The PB2 627 domain is required for polymerase activity in the cell. Human HEK-293T (A) or chicken DF-1 (B) cells were cotransfected with plasmids expressing PA, PB1, wild-type or mutant PB2, NP, and segment 6 vRNA. Human HEK-293T cells (C) were cotransfected with plasmids expressing PA, PB1, wild-type or mutant PB2, and a 47-nt-long segment 6-derived vRNA. Accumulation of mRNA, cRNA, and vRNA was assessed by primer extension. The graphs show the mean intensity signal (with the mean intensity signal with no PB2 expressed subtracted) relative to that of wild-type PB2 627K polymerase from three independent biological replicates (n = 3), with error bars representing the standard errors of the means and the asterisks indicating a significant difference from the wild type (two-tailed one-sample t test) as follows: *, P < 0.05; **, P < 0.01; and ***, P < 0.001. (D) Polymerase subunits PA-TAP, PB1 with an active-site mutation (PB1a), wild-type and mutant PB2, and segment 6-derived 47-nt-long vRNA or cRNA were coexpressed in HEK-293T cells and purified by IgG Sepharose chromatography. Levels of vRNA or cRNA that copurified with polymerase were assessed by primer extension.

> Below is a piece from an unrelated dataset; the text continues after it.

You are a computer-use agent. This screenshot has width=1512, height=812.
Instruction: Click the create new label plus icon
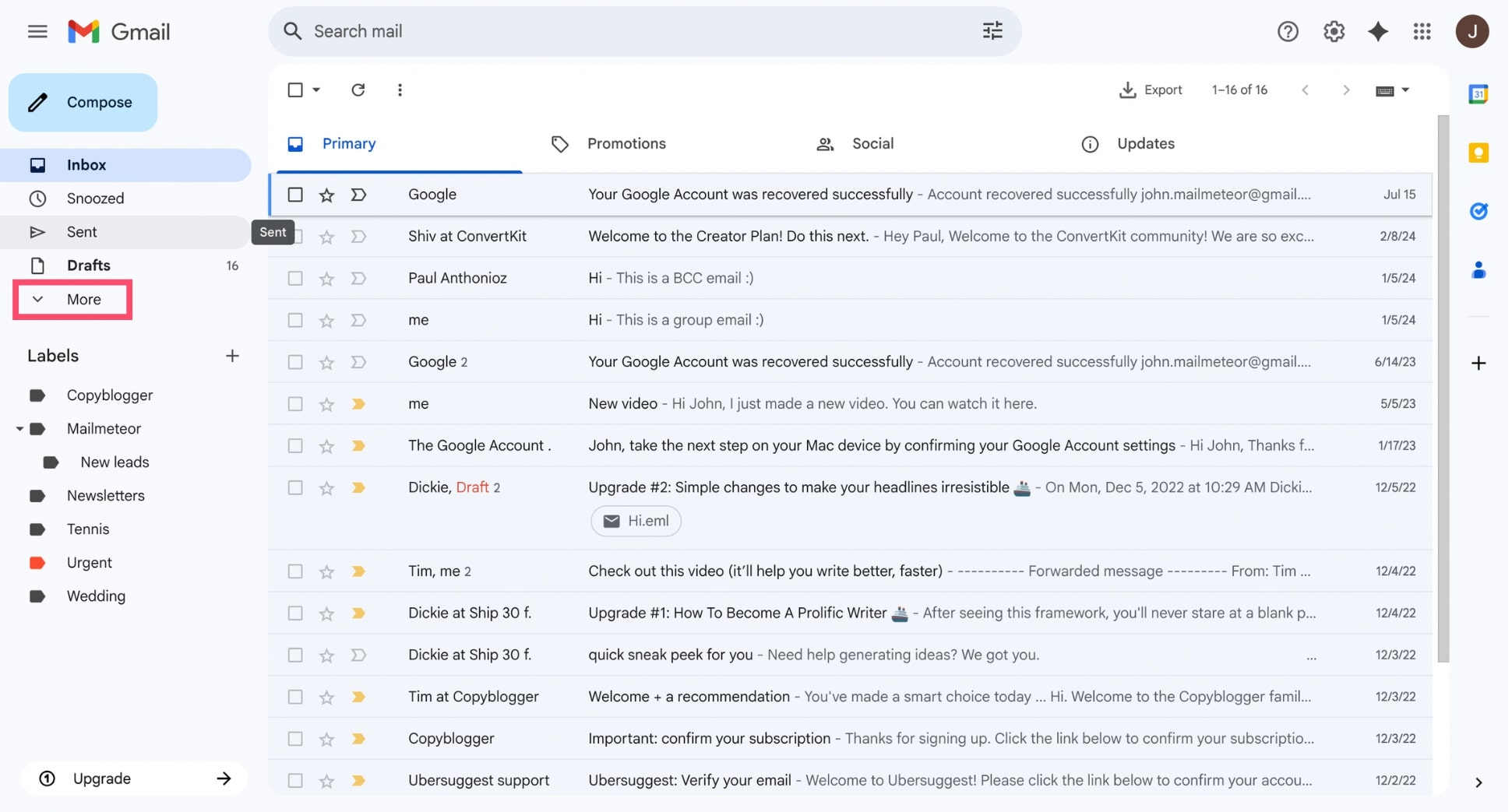tap(232, 357)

The graphs show the mean intensity signal (with the mean intensity signal with no RNA expressed subtracted) relative to that of wild-type 627K polymerase from three independent biological replicates (n = 3), with error bars representing the standard errors of the means and the asterisks indicating a significant difference from 627K (two-tailed one-sample t test) as follows: *, P < 0.05; **, P < 0.01; and ***, P < 0.001.